Problem requirements:
From the line that has "This screenshot has height=868, width=1400." down to the last line of the data below, set down every line exactly, but none of the pictures.

Stored items:
■ ■ ■ ■
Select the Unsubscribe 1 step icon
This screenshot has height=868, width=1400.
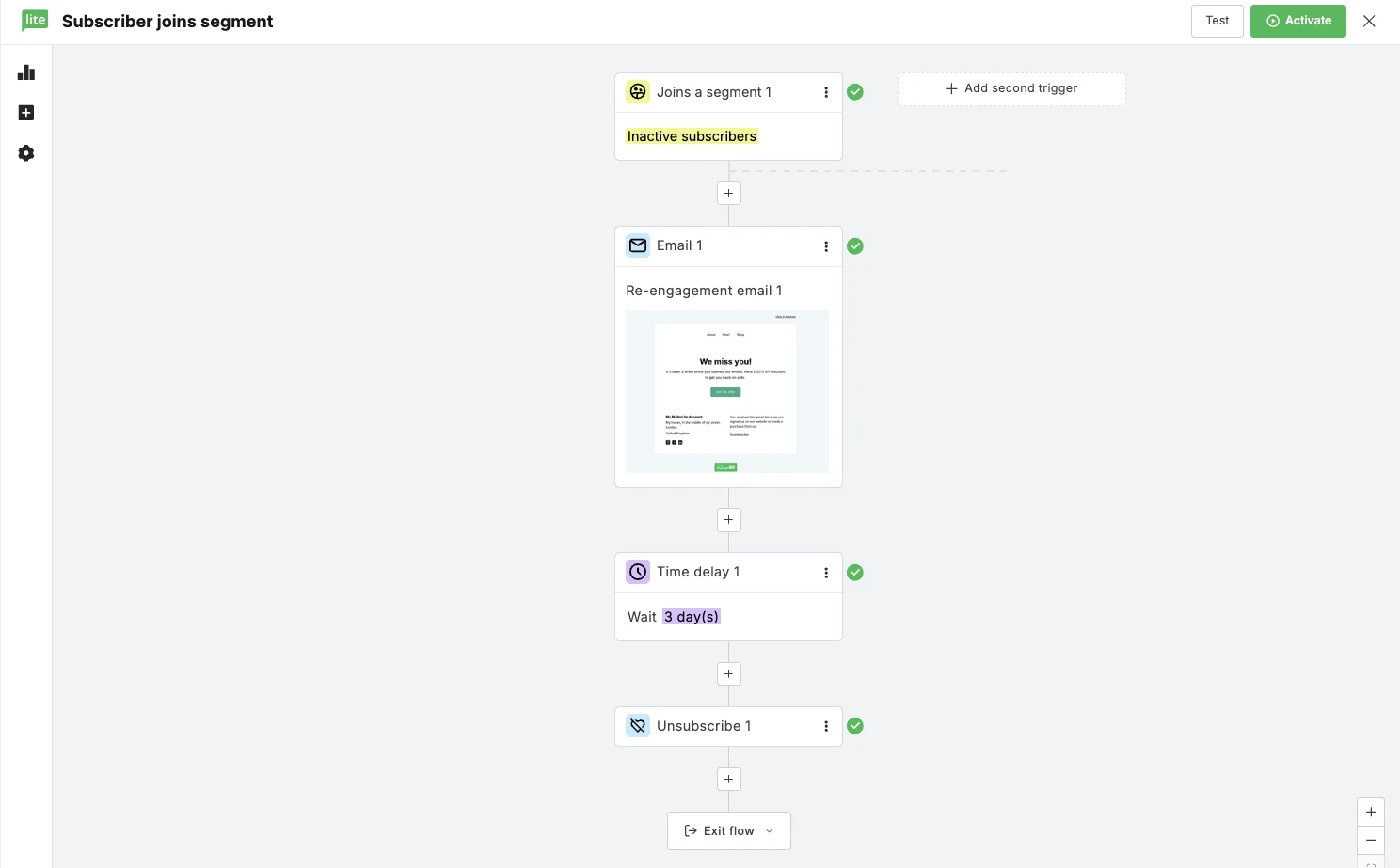coord(638,726)

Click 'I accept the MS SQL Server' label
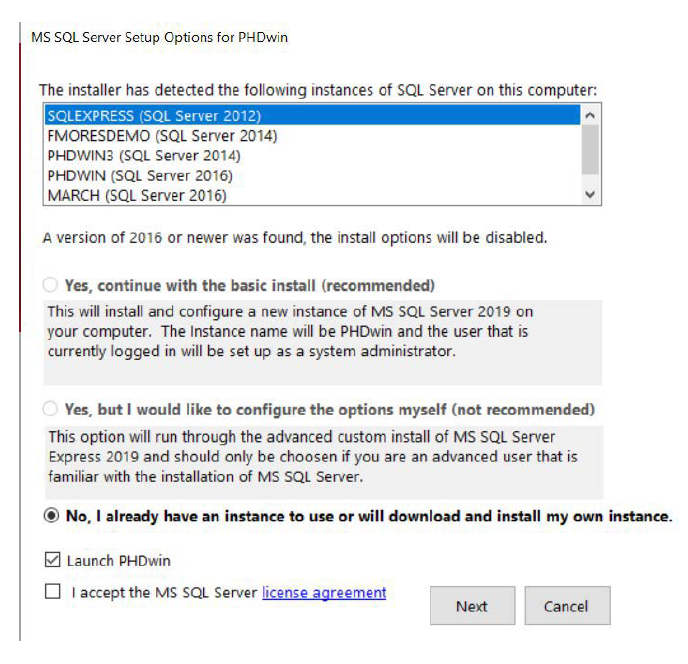coord(164,592)
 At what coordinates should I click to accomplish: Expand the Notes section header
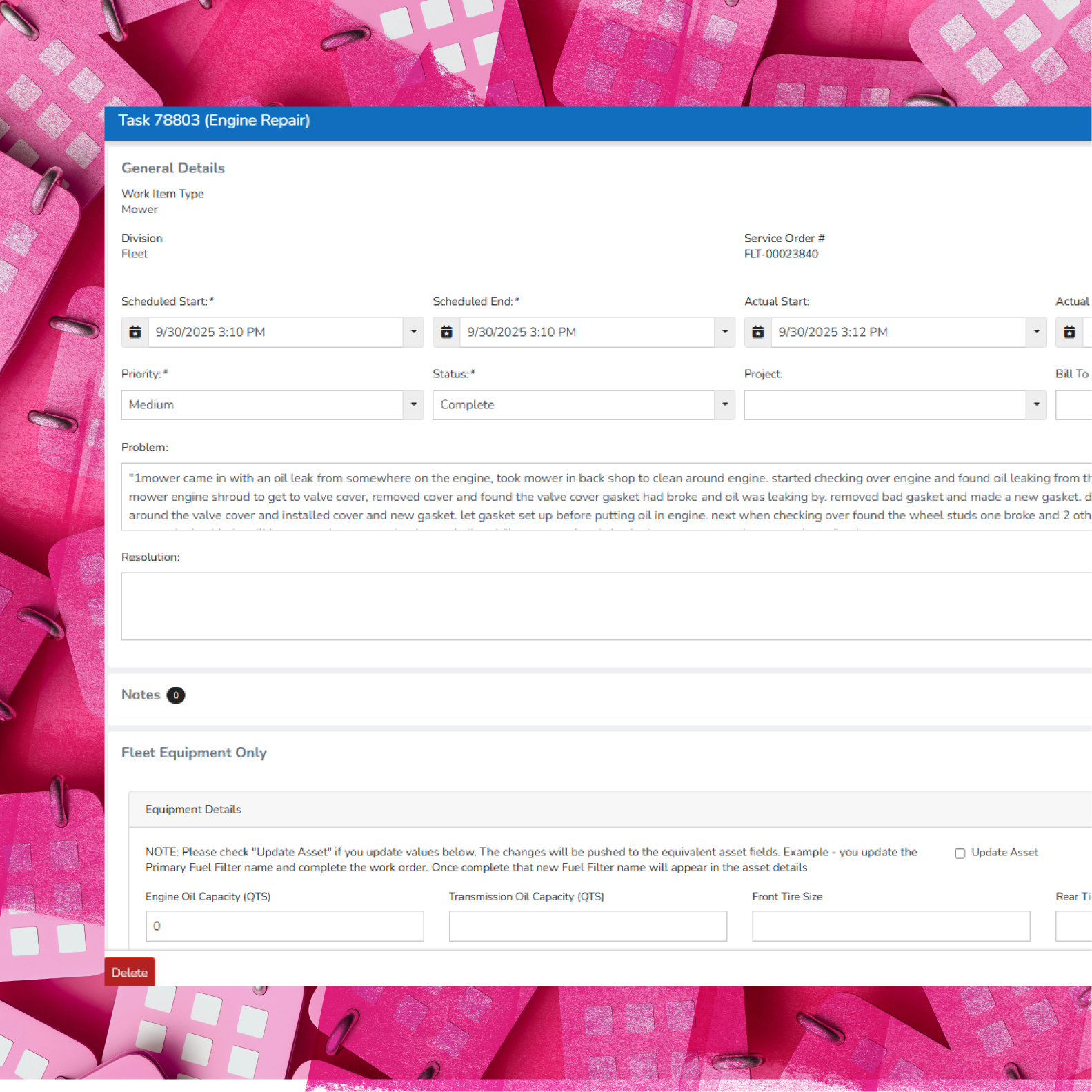pyautogui.click(x=141, y=695)
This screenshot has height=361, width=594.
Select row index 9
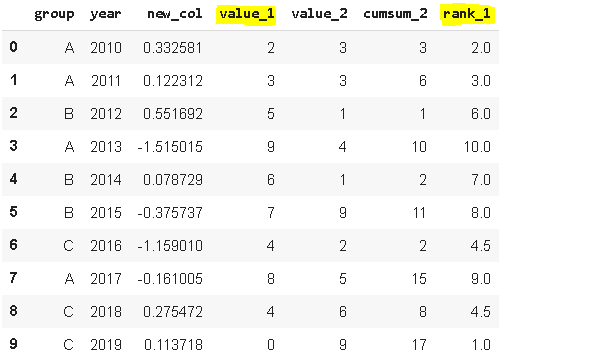[13, 344]
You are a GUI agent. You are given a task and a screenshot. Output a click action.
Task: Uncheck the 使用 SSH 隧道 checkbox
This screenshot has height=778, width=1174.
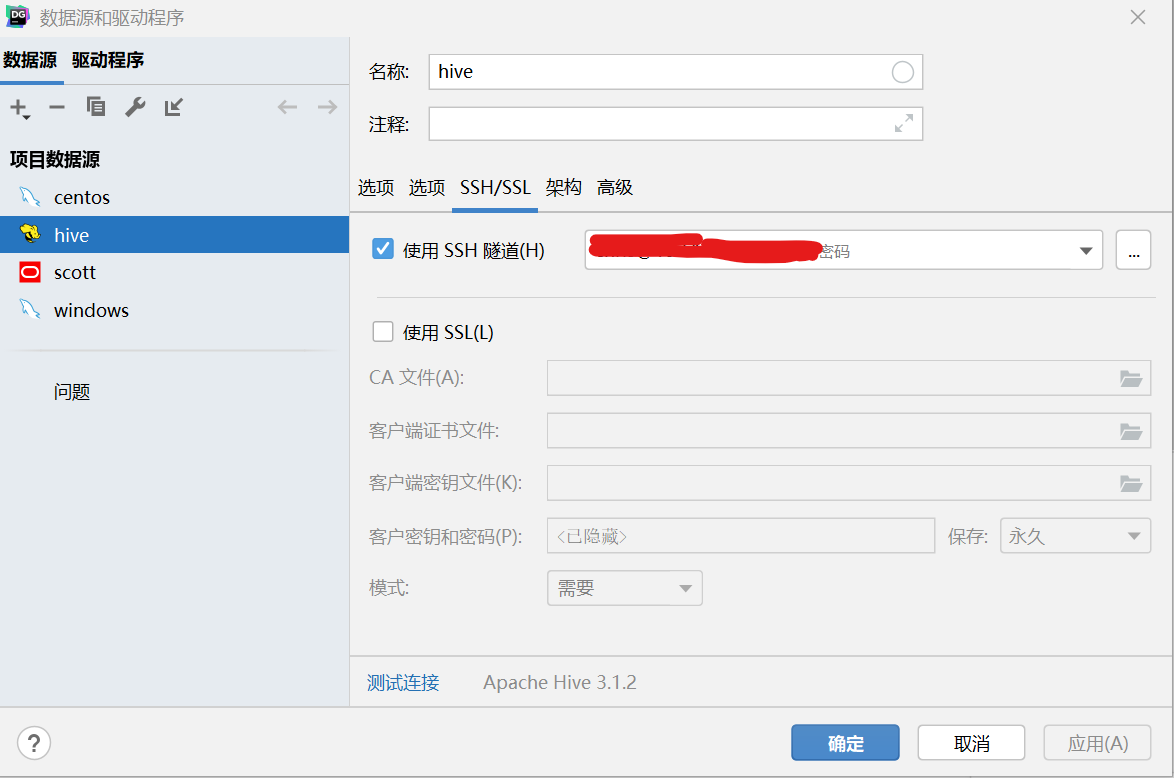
■ ■ ■ ■
Result below:
This screenshot has height=868, width=1400.
coord(638,726)

Click 'I accept the MS SQL Server' label
coord(164,592)
 At what coordinates should I click to accomplish: Expand the Notes section header
pyautogui.click(x=141, y=695)
This screenshot has height=361, width=594.
Select row index 9
[13, 344]
You are a GUI agent. You are given a task and a screenshot. Output a click action.
Task: Uncheck the 使用 SSH 隧道 checkbox
This screenshot has height=778, width=1174.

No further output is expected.